§ Problem description
All the data below needs to be retyped exactly as shown.

§ Records drawn from a dataset
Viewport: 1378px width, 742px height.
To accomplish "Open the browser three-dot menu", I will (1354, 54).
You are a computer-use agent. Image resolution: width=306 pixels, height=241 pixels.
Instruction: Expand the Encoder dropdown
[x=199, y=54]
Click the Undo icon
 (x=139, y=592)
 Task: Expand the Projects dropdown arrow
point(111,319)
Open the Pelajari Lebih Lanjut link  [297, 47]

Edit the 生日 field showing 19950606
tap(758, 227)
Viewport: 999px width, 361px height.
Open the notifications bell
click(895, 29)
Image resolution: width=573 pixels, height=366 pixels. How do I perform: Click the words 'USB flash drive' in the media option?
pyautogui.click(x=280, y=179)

§ Result of this exercise
Viewport: 1378px width, 742px height.
To accomplish "Open the browser three-dot menu", I will (1354, 54).
You are a computer-use agent. Image resolution: width=306 pixels, height=241 pixels.
Instruction: Expand the Encoder dropdown
[x=199, y=54]
Click the Undo icon
 (x=139, y=592)
 Task: Expand the Projects dropdown arrow
point(111,319)
Open the Pelajari Lebih Lanjut link  [297, 47]

Edit the 生日 field showing 19950606
tap(758, 227)
Viewport: 999px width, 361px height.
Open the notifications bell
click(895, 29)
Image resolution: width=573 pixels, height=366 pixels. How do I perform: Click the words 'USB flash drive' in the media option?
pyautogui.click(x=280, y=179)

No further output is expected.